“If you don’t know where you are going, you’ll end up someplace else.”
― Yogi Berra
If you haven’t set up Goals in Google Analytics, then your chances of achieving success on the web are reduced by 80%. OK, I confess I just made up that number. As far as I know, there have been no scientific studies comparing sites with and without Goal tracking, and of course it would be difficult to screen for all the other web marketing variables. So really the failure rate of sites that don’t track Goals could be closer to 100%.
Inattention to Goals dooms your website to failure.
Before we get to Goals as they are used in Google Analytics, let’s back up and take a look at your web site. Can you say in specific terms exactly what you want your web site to do for you? Responses such as “improve revenue,” “generate leads,” or “Increase exposure” point in the right direction, but are too general to be helpful. We need to get down to how those broad goals will be met, and more specifically, how we can measure our progress along the way so that our actions and marketing resources are deployed for the best effect.
What actions can your visitors perform on your website?
Goals are set up to measure what your visitors can do on your website. Here are some examples:
- Sign up for an email newsletter
- Contact you via an online form
- Contact you via an email link (GA can only track clicks on the link, not messages sent)
- Contact you via a phone call (requires additional call-tracking software)
- Download a white paper or other document
- Read your content
- Share your website content on social media (Facebook, Twitter, LinkedIn, Google+)
- Comment on a blog post
- Subscribe to your RSS feed
These are all desirable actions, and each can be set up as a Goal in Google Analytics. The majority of visitors won’t take the most desirable actions, so you want to find out who does, and how to get more visitors to take these actions. By setting up Goals in Google Analytics, you are able to see at a glance how many of these actions occur, where visitors came from who took these actions, often the keyword phrase they used to get to your site, which pages they viewed before they took the action, and other valuable data.
Tracking goals is meant to influence your behavior
All of this knowledge is useful only if it drives your behavior as a site owner. Tracking what happens on your website through Google Analytics isn’t an end in itself, even though reviewing data may be your favorite thing to while eating a sandwich at your desk. Goal tracking is a way to get you to focus your thinking on how to improve your web marketing.

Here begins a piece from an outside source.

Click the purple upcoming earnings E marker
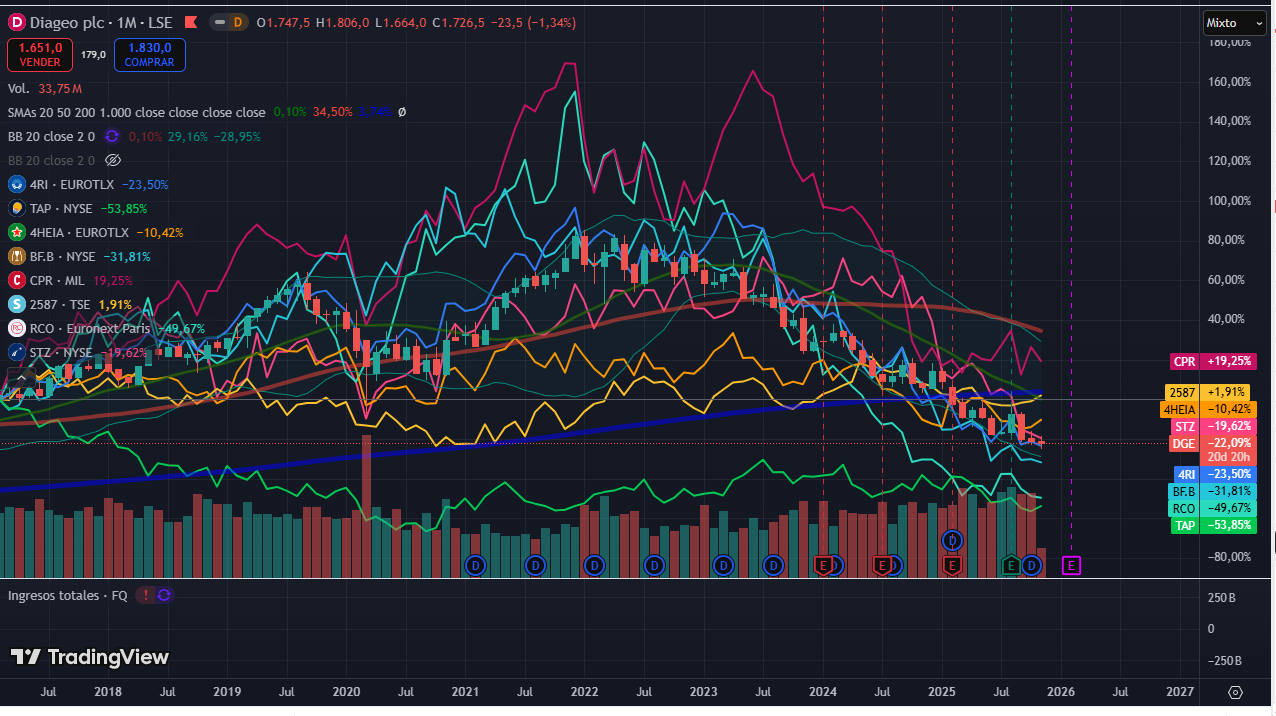This screenshot has height=716, width=1276. [1071, 566]
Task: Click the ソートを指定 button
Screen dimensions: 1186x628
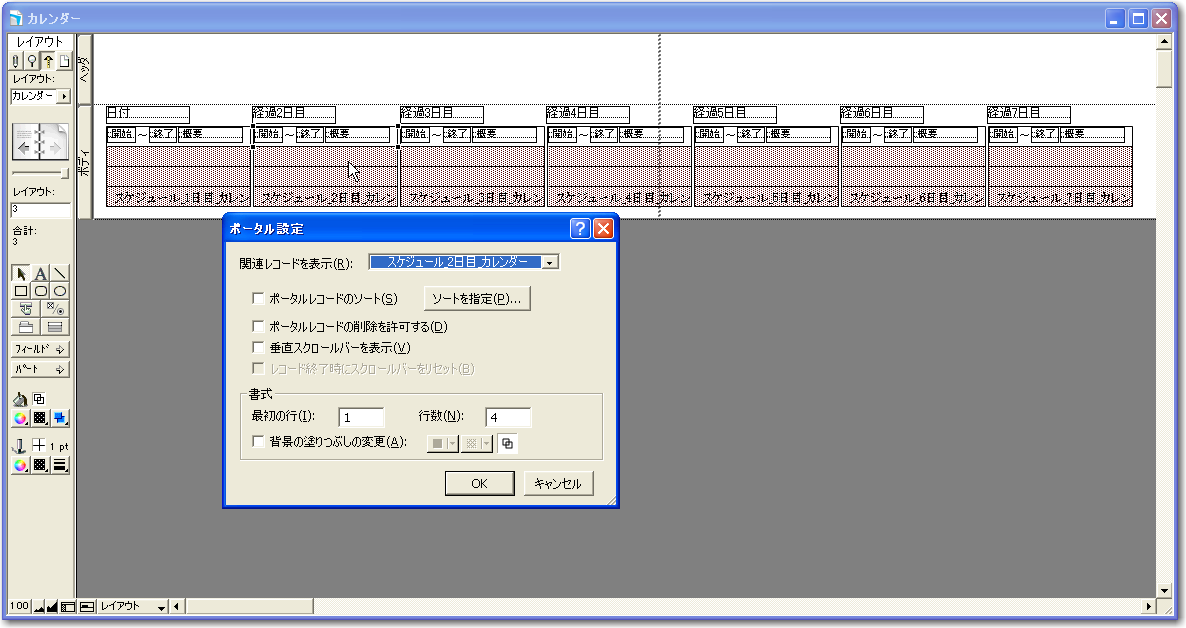Action: 477,298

How to use Google Analytics to improve email newsletter signups
Let’s say you have an email newsletter, and your tracking shows that you are getting one or two signups a month. That means in five years your list will have grown by a whopping 100 or so names. Is this really worth all the effort you put into creating and distributing the newsletter?
Your in-house email list can be one of the most valuable assets your business can acquire. The point of Goal tracking is not to encourage you to give up, but to show you where to focus your efforts, and then to show you which efforts produce good results. Is it worth some effort to grow the list? Of course it is! So lets look at a few things you could try on your website to improve signups.

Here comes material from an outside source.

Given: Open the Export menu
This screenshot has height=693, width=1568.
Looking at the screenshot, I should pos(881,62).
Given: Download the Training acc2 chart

Here are a few elements to consider:
- Is your signup form prominent enough? If your newsletter is a major marketing vehicle for you, perhaps you could try a popup box for the signup. Handled properly these have been proven to increase subscriptions without annoying other visitors.
- Do you provide an incentive for signups, such as a free white paper or offers of special discounts or valuable information? Are these incentives valuable to your visitors?
- What websites are new subscribers coming from? If there are one or two standouts, see what you can do to beef up your presence on those sites.
- Are subscribers inclined to use a particular keyword phrase? If so, check your ranking and see if it can be improved. Look at the corresponding landing page and make sure the signup link is prominent.
- Do you have a signup form on all pages of the site?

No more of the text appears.